“There is no problem in giving opinions or constructive criticisms but if there is content that can affect national security, religious and racial relations, then it cannot be accepted”
KUALA LUMPUR: News portals with a high number of visitors may be required to register with the Malaysian Communications and Multimedia Commission (MCMC).
A proposal on this will be submitted to the Attorney-General’s Chambers (AGC) soon.
Communications and Multimedia Minister Datuk Seri Salleh Said Keruak said all feedback, including engaging stakeholders, will be taken into consideration, before a decision is made.
“Don’t take it as a move to restrict the media but to further develop the media industry,” he told reporters after presenting awards to the best Merdeka posts on Instagram #IM60 here today.
Salleh said the proposal to register online media is enforceable as it has been implemented in Singapore.
“The proposal will also examine the definition of what an online news portal is. It will clearly distinguish whether a portal is political or non-political.”
Salleh said news portals should not be free from the law and should be held responsible for their publications.
“What is wrong for traditional media is also wrong for online media because the (product) is the same, where both produce news.
“Traditional media are liable under the law if they breach existing laws, so should online portals.

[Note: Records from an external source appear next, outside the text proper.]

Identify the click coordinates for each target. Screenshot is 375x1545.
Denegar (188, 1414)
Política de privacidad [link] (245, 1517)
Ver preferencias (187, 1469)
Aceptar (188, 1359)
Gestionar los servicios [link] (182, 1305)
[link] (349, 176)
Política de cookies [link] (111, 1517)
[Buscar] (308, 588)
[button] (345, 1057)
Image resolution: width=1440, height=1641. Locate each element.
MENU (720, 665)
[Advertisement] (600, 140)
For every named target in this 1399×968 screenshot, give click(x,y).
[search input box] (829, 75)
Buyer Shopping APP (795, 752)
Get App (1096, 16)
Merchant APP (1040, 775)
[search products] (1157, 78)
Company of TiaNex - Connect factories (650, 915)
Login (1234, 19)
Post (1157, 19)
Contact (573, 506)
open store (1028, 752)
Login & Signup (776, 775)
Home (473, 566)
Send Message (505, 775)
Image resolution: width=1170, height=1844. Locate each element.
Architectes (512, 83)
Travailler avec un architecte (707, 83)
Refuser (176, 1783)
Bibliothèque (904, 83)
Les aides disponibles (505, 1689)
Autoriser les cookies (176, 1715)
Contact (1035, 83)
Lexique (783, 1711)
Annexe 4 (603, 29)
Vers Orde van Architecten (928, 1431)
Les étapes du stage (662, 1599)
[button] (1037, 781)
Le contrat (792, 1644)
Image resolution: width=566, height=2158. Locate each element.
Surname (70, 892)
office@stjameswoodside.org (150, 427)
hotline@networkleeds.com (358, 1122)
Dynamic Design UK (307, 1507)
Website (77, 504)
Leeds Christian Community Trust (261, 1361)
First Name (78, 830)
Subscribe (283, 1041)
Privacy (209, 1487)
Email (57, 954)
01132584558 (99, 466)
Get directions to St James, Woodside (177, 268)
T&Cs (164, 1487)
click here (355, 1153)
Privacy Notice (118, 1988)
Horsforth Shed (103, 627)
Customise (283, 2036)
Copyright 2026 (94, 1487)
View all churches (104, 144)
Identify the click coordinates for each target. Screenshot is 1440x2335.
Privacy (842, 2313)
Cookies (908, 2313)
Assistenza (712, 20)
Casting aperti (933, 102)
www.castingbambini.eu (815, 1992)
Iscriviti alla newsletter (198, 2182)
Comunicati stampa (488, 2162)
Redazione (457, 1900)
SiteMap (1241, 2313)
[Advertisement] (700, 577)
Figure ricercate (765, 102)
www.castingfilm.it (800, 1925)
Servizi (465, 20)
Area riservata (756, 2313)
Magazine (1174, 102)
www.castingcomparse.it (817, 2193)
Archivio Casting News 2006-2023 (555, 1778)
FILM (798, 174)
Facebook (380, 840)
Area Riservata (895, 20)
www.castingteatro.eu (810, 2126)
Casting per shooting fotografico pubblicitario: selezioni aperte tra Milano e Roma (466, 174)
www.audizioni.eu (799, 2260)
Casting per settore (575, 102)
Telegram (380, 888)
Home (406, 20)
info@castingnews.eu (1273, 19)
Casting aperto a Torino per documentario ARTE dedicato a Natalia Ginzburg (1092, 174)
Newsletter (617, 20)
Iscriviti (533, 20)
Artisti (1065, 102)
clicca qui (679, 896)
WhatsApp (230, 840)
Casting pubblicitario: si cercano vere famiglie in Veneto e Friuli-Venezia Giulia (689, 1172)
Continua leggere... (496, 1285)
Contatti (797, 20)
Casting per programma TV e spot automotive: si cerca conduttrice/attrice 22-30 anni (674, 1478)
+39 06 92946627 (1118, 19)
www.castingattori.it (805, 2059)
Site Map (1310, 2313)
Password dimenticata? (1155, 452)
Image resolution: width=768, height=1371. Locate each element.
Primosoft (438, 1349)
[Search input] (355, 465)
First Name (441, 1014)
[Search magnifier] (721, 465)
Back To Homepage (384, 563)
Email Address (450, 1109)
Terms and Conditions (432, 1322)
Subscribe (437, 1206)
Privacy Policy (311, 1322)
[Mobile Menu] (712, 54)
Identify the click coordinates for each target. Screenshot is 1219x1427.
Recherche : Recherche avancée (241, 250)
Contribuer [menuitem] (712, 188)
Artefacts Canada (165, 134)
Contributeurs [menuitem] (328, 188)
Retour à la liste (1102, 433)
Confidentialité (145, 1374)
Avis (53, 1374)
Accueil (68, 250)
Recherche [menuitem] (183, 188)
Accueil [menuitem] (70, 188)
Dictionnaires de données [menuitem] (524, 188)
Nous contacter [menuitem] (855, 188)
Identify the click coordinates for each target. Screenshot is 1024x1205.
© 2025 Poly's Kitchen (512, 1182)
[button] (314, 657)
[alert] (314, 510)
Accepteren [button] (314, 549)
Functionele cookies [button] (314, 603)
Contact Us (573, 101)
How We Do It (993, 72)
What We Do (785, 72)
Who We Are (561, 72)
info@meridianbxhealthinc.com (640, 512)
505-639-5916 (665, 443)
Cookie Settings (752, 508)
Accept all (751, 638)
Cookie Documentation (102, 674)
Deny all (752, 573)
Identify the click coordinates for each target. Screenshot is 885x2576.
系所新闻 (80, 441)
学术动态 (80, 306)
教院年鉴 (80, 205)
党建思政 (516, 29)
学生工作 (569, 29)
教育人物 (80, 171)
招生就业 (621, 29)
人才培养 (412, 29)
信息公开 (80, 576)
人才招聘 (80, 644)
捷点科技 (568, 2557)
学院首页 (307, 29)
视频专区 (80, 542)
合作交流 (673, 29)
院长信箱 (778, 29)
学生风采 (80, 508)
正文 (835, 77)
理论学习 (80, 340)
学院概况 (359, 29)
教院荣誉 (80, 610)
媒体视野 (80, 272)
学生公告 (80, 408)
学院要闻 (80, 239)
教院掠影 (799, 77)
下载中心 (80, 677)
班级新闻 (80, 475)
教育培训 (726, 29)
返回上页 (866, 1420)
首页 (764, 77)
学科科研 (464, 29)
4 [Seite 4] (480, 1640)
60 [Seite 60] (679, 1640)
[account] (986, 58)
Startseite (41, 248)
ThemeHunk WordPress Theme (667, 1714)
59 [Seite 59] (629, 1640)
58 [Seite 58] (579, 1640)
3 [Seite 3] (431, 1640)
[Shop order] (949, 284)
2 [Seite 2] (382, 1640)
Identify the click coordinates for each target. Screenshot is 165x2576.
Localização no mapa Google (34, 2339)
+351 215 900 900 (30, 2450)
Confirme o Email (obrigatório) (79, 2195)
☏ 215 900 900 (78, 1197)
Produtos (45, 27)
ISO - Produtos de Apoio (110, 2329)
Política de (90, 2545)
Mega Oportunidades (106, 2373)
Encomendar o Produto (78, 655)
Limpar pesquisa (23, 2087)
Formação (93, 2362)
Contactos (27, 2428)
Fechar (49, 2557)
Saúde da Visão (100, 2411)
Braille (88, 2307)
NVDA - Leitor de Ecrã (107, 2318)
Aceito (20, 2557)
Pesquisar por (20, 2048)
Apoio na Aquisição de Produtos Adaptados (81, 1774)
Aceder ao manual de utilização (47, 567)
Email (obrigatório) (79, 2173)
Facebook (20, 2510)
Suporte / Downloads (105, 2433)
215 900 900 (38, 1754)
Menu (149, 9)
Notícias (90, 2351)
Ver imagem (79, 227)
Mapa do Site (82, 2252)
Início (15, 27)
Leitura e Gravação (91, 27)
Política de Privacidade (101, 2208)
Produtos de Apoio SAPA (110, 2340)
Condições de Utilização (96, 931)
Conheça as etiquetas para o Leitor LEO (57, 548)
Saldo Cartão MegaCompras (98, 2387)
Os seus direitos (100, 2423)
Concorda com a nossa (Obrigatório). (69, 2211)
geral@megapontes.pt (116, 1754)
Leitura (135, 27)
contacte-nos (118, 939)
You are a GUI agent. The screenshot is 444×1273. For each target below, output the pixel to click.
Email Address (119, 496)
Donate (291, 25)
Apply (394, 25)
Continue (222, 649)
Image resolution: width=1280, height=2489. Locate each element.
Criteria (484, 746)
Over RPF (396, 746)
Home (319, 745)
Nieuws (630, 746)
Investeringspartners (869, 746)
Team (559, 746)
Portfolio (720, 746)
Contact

“Online media should ensure whatever they publish does not affect national security and good relations between races. We want online portals to be responsible,” he added.
Salleh said even mainstream media will not be spared legal action if it breaches the law.
“There is no problem in giving opinions or constructive criticisms but if there is content that can affect national security, religious and racial relations, then it cannot be accepted,” he said.
Although he did not elaborate on the proposals, Salleh said one of the factors is how the number of views a portal receives.
“Not all sites or portals will be required to register. For instance, if the portal only receives 5,000 visitors in a day, then there is no need to register.
“We will look at the number of visitors and hits received by the portals to see which one qualifies to be registered. In Singapore, it is over 50,000.”
He did not say whether the proposal will also include amending the Communications and Multimedia Act (CMA) 1998.
Salleh said the Cabinet has formed a task force, comprising the attorney-general, Inspector-General of Police Tan Sri Khalid Abu Bakar and Minister in the Prime Minister’s Department Datuk Seri Azalina Othman Said, to submit recommendations to the government.
In March last year, Deputy Home Minister Datuk Nur Jazlan Mohamed had revealed that the government was studying laws to regulate news portals, which involves amending the CMA.
Previously, all print media were required to renew their printing permits with the Home Ministry annually under the Printing Presses and Publications Act 1984.
The government removed the requirement in 2014 but it still has the power to suspend or revoke the printing permit at any time.
Meanwhile, The Malaysian Insight news portal head Jahabar Sadiq said it was premature to comment on the matter until the finer details of the proposal were disclosed and explained.
“My only questions are whether this proposal extend to include media portals from outside Malaysia, and what it would mean if none of the portals actually register,” he told the Sun today.
“Also, what is the reason behind this move to license and regulate the portals? These are the questions the minister needs to answer,” he added.
Malaysiakini editor-in-chief Steven Gan said he was also waiting for details of the proposal to be revealed, adding that it was hard to make a stand on the matter without a clear explanation.
“This matter has been talked about. But I don’t know much about the details. We are waiting to find out more.”